** Texto de lectura **
════════════════

JORNADA DE REFLEXIÓN

    Entre los mensajes de todo tipo que se amontonaban en la Puerta del Sol el quince de mayo de dos mil once, me sorprendió uno que permanece en mi memoria todavía: “Me gustas cuando votas porque estás como ausente”. Cuatro años después, el panorama político ha cambiado un tanto quién sabe si para que todo siga igual, de la misma manera que en esta segunda semana de feria, los signos de regeneración se han difuminado y el estado de cosas taurino ha vuelto por donde solía, al difícil calvario que el aficionado transita cada tarde, cuando ni los toros ni los toreros ofrecen mayor atractivo que los rostros que estos días nos sonríen desde los carteles electorales.

        En las Ventas, como en las urnas, siguen existiendo listas cerradas y bloqueadas de ganaderías que el empresario contrata año tras año con independencia de sus méritos en el ruedo. Jandilla, el Montecillo y Núñez del Cuvillo, vacadas con la casta en diminutivo, nos endosaron animales que, como los del Pilar suelen reunir las tres virtudes de la teología del toro moderno, feos, flojos y descastados. Para completar el desastre ganadero del que sólo se salvó Alcurrucén, el hierro de Parladé honró la tradición de fracasar en el día en que se descubrió en el patio del desolladero el azulejo que conmemora la injusticia que llevarán para siempre en su conciencia los ilustres críticos que tuvieron a bien concederle el premio a la ganadería más brava del año pasado.

════════════════

** Lista de tareas **
- 1) Transcribe sin ningún cambio el pasaje del texto de lectura que comienza con las palabras que contienen "Entre los mensajes" y termina con "los carteles electorales.".
- 2) Según el texto de lectura, ¿por qué se afirma que en Las Ventas siguen existiendo listas cerradas y bloqueadas de ganaderías? Responde en una o dos oraciones.
Basa tu trabajo exclusivamente en el texto de lectura.

** Material proporcionado **
════════════════

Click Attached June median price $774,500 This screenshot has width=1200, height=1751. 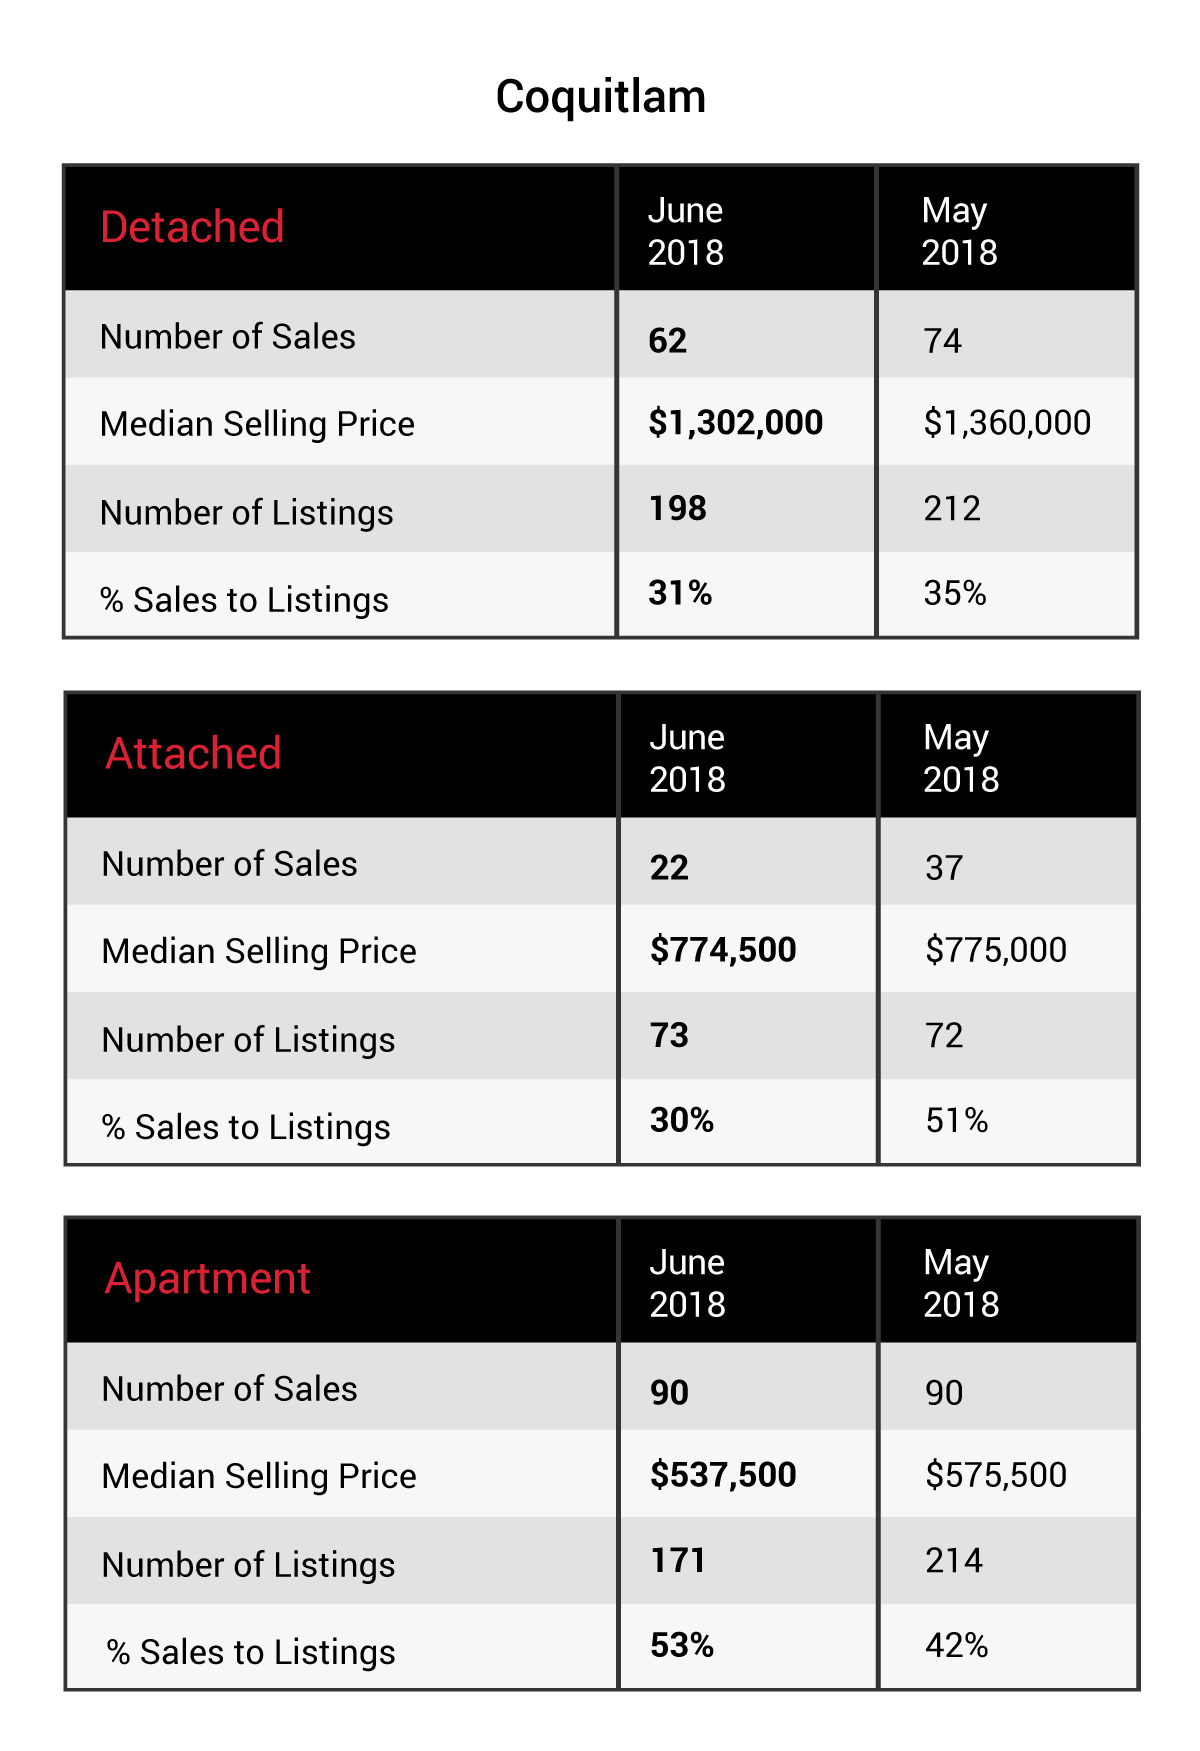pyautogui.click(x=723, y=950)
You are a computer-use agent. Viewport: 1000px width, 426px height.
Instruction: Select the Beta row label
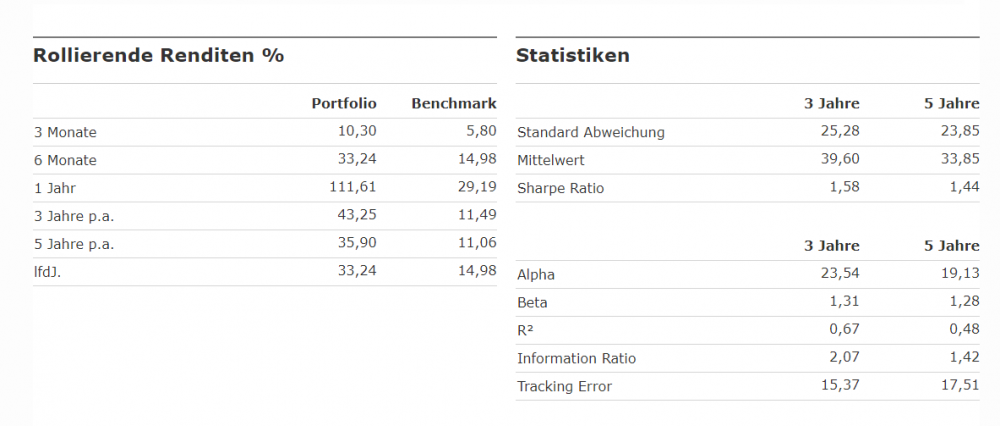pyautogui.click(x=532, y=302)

════════════════

** Respuestas del ejercicio **
- 1)
Entre los mensajes de todo tipo que se amontonaban en la Puerta del Sol el quince de mayo de dos mil once, me sorprendió uno que permanece en mi memoria todavía: “Me gustas cuando votas porque estás como ausente”. Cuatro años después, el panorama político ha cambiado un tanto quién sabe si para que todo siga igual, de la misma manera que en esta segunda semana de feria, los signos de regeneración se han difuminado y el estado de cosas taurino ha vuelto por donde solía, al difícil calvario que el aficionado transita cada tarde, cuando ni los toros ni los toreros ofrecen mayor atractivo que los rostros que estos días nos sonríen desde los carteles electorales.

- 2) Porque el empresario contrata esas ganaderías año tras año con independencia de sus méritos en el ruedo.